1894 short story by Anton Chekhov

"Rothschild's Violin" (Скрипка Ротшильда – also translated as "Rothschild's Fiddle") is an 1894 short story by Anton Chekhov.

== Publication ==
"Rothschild's Violin" was first published in Russkiye Vedomosti Number 37, in February 1894. In the same year it was published in the collection Novellas and Stories (Повести и рассказы).

After the idea was proposed to him by Dmitri Shostakovich, "Rothschild's Violin" was made into an opera by Veniamin Fleishman.

== Synopsis ==
Yakov Ivanov (nicknamed "Bronze") is a 70-year-old coffin maker in a small village, where there are not enough deaths for his business to flourish. To make ends meet, he plays the violin for a Jewish klezmer orchestra when called upon by its director Moisey Shahkes. Yakov is antisemitic and dislikes Jews, especially the flutist in the orchestra named Rothschild.

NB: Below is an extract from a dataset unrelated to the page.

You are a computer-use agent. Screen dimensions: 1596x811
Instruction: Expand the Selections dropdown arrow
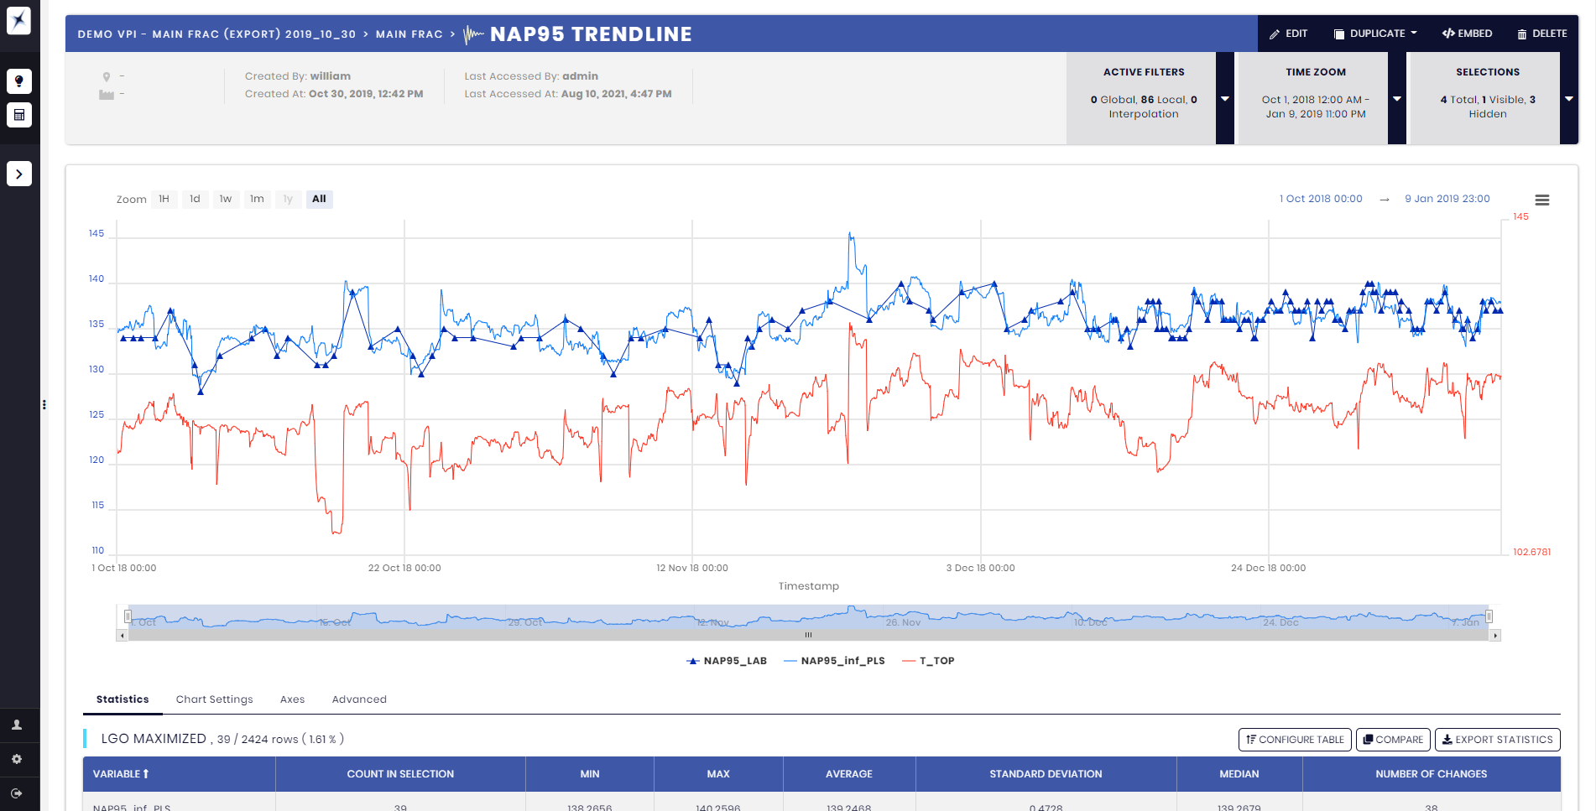1569,99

Yakov's wife Marfa becomes ill. Her illness makes him regret his flippant conduct, his coldness and indifference towards her. On the eve of her death, she reminds him of their shared past, but Yakov does not remember. He starts to build her coffin before she dies. Yakov eventually succumbs to illness as well. After grieving for his wife, and then facing his own mortality; Yakov's attitude changes. He eventually gives his violin to Rothschild before dying.